Data:

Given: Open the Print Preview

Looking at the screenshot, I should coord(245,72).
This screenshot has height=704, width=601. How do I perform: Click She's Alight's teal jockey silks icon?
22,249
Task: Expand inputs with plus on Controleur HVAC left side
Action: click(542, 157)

Work instruction: Whatever appears in the data above should be set down again exactly.

Answer space:
Given: Open the Print Preview

Looking at the screenshot, I should coord(245,72).
This screenshot has height=704, width=601. How do I perform: Click She's Alight's teal jockey silks icon?
22,249
Task: Expand inputs with plus on Controleur HVAC left side
Action: click(542, 157)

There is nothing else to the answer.